Re: [PATCH v1 1/3] sparc64: NG4 memset/memcpy 32 bits overflow

Matthew Wilcox <willy@xxxxxxxxxxxxx> · Tue, 28 Feb 2017 10:59:14 -0800

On Tue, Feb 28, 2017 at 10:56:57AM -0500, Pasha Tatashin wrote:
> Also, for consideration, machines are getting bigger, and 2G is becoming
> very small compared to the memory sizes, so some algorithms can become
> inefficient when they have to artificially limit memcpy()s to 2G chunks.

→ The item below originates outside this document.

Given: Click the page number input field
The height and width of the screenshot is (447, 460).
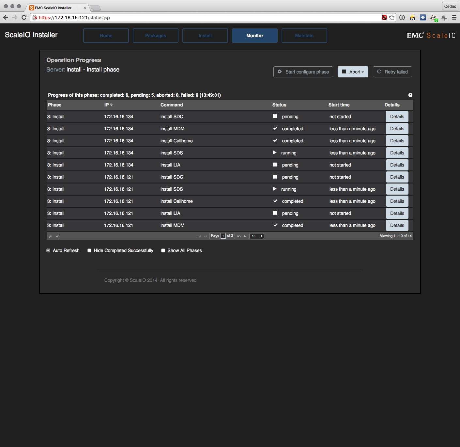Looking at the screenshot, I should click(x=223, y=236).
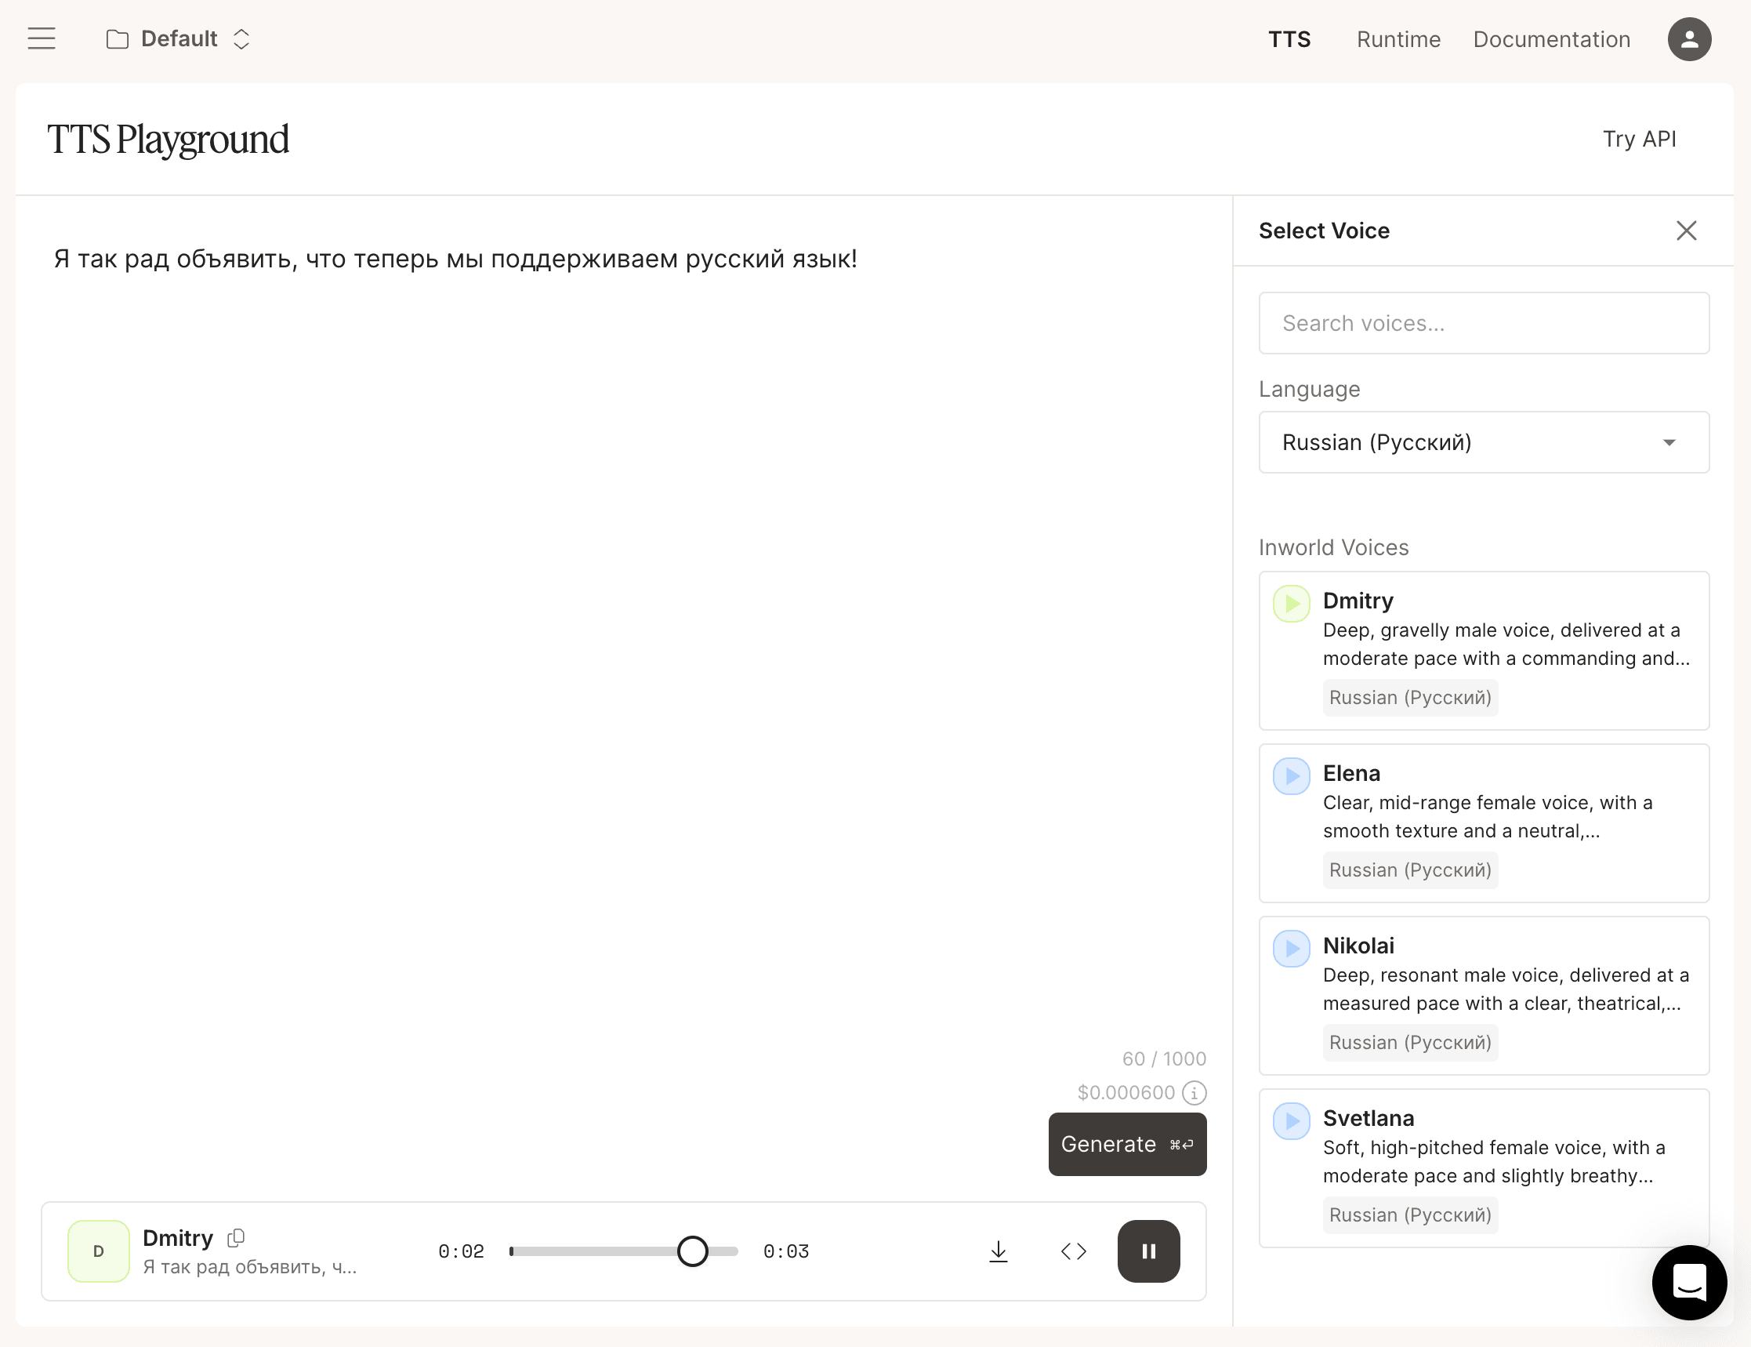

... what algorithms are deemed "inefficient" when they take a break every
2 billion bytes to, ohidon'tknow, check to see that a higher priority
process doesn't want the CPU?

> X6-8 scales up to 6T:
> http://www.oracle.com/technetwork/database/exadata/exadata-x6-8-ds-2968796.pdf
> 
> SPARC M7-16 scales up to 16T:
> http://www.oracle.com/us/products/servers-storage/sparc-m7-16-ds-2687045.pdf
> 
> 2G is just 0.012% of the total memory size on M7-16.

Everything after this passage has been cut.